BEGIN Material shown

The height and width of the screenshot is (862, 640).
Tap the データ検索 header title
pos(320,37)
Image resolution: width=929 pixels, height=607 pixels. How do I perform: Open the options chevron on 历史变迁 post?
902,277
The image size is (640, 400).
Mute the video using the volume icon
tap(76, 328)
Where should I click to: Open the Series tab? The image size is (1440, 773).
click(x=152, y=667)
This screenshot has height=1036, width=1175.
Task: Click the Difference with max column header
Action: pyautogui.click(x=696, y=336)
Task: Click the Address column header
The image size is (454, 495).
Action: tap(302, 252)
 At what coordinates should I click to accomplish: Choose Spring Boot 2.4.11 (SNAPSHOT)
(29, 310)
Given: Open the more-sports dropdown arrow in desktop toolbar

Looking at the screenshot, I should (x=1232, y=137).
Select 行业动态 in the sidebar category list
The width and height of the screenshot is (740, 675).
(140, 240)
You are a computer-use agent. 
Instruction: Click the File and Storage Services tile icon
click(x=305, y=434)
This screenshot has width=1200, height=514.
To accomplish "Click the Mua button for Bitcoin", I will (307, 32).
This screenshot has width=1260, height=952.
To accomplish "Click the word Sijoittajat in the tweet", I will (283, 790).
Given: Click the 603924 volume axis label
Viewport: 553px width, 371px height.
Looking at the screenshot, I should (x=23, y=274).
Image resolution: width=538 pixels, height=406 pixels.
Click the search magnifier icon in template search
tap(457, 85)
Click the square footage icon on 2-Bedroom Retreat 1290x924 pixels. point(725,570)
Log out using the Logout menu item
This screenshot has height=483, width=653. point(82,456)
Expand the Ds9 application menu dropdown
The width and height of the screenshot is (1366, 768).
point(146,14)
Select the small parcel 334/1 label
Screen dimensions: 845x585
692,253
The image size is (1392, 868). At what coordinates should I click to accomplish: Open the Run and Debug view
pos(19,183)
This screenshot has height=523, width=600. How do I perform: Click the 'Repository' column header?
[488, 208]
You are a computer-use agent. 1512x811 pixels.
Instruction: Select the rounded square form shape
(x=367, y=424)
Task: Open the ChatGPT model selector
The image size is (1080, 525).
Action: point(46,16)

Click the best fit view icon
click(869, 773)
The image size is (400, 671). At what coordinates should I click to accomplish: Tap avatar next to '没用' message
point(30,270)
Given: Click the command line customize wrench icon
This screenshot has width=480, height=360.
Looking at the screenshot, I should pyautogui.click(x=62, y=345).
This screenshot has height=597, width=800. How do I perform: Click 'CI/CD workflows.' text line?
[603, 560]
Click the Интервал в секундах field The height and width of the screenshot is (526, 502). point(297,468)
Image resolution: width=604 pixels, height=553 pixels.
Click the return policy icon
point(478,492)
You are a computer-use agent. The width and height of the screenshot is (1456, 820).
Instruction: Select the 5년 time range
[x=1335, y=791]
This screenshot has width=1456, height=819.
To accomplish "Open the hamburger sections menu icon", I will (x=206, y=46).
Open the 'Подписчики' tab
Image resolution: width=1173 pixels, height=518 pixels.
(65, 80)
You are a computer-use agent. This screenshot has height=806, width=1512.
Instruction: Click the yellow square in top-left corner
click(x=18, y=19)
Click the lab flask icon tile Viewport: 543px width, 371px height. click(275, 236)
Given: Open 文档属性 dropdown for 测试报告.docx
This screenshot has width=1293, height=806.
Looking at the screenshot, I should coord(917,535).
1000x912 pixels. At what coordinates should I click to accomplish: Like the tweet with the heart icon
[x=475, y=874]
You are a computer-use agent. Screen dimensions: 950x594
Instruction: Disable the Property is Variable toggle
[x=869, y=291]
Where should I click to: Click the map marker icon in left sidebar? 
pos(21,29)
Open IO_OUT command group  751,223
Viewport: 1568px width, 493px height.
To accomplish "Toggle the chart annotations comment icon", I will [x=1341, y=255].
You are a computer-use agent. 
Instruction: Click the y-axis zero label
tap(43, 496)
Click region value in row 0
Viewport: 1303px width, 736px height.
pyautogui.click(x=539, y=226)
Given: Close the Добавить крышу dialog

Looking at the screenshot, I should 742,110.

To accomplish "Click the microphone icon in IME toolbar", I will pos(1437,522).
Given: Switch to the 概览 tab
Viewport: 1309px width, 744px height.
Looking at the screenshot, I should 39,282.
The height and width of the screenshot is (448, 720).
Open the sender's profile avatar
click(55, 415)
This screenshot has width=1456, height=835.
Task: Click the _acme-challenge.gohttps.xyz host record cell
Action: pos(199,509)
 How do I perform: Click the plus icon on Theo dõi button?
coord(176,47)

END Material shown

# [Given request]
Lay out the part of the records that opens with the line containing "I will pos(1437,522)." and closes with the line containing "Looking at the screenshot, I should 39,282." as a JSON list of strings, one string per line and both end lines included. Leave out any blank lines.

# [Response]
[
  "To accomplish \"Click the microphone icon in IME toolbar\", I will pos(1437,522).",
  "Given: Switch to the 概览 tab",
  "Viewport: 1309px width, 744px height.",
  "Looking at the screenshot, I should 39,282."
]